Panel featuring Bryanna Banks
“Community, as defined in Webster’s dictionary, is a body of people or animals living in the same place under the same conditions. Although we all in the same place, we don’t live under the same conditions. Right now I see my community as positive, peaceful, clean and filled with people. There are plenty of positive changes happening in my community. When I ride in the car, I see new sidewalks and health centers. There also seems to be less trash than before. My community is noisy and busy with the trolley and buses, but it is also peaceful. The library is a place where students go to study quietly and read books they have interest in. In the future I would like to see less homeless people on the streets. I know there is not much we can do about homelessness, but I hope there can be a safe place for them to get themselves together. I would also like to see more community projects that create unity such as painting or gardening. We have lots of programs to keep the youth busy nowadays. Overall, I love the community where I live, learn and shop.
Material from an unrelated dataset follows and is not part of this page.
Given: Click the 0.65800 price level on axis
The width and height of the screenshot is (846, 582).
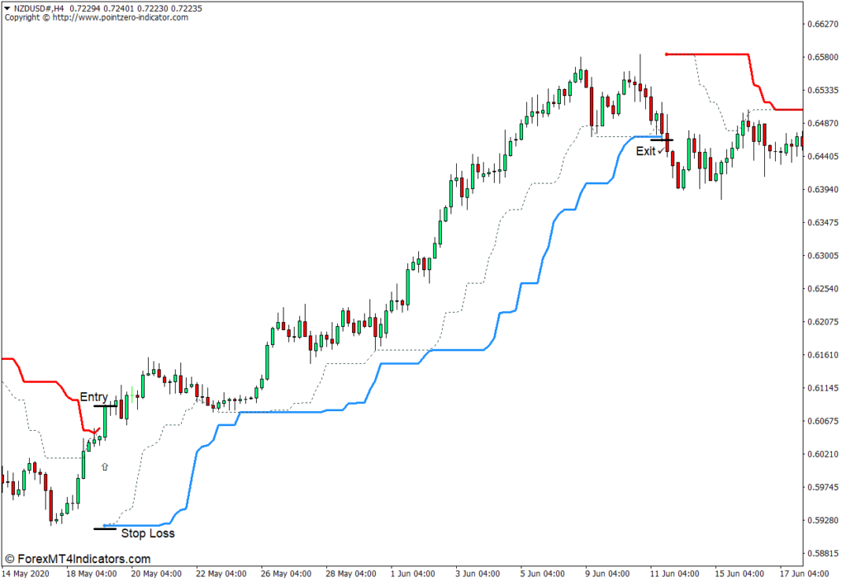Looking at the screenshot, I should 822,57.
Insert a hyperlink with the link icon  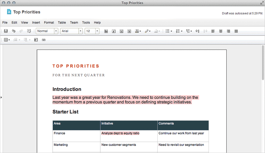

We have great leaders and neighbors. If we all invest our time and energy to make it great, we will see amazing changes in the future.“
Panel featuring Lidia Romero
“Over 10 years ago, I moved into my current home with my family. I’ve been told that my neighborhood isn’t the best, but I never understood when I was young. After all, our neighbors are sweet. I even meet my best friend here 5 years ago. She was the one that encouraged me to be part of The AjA project, by coming with me. Not to long ago a girl, was killed in our area and my friend came to school depressed because she had known the girl. I want my neighborhood to be safer. I want to see people walking about without worrying. My neighborhood won’t get safer if people don’t at least try. If people say that a place is bad or worthless, then that’s all it ever will be. I want to be able to say I live in my neighborhood without feeling any shame. It’s unfair when people look at me differently because of the “area” I live in. It isn’t only about our home; it’s about who we are as people. I probably won’t live here for my whole life, but one day I’ll come back and it will be different and safer. I’m sure of it. “
– Lidia Romero
Panel featuring Leyla Torres
“We cannot determine the future, however we can become important assets to making a change. We are discouraged by our age, race, and intelligence, but little do people realize we are the future leaders. We will grow up to become future engineers,doctors,lawyers,astronauts, and maybe even the president. It lays in our hands to make a difference in our community, the question is How? and What? will we do to change it.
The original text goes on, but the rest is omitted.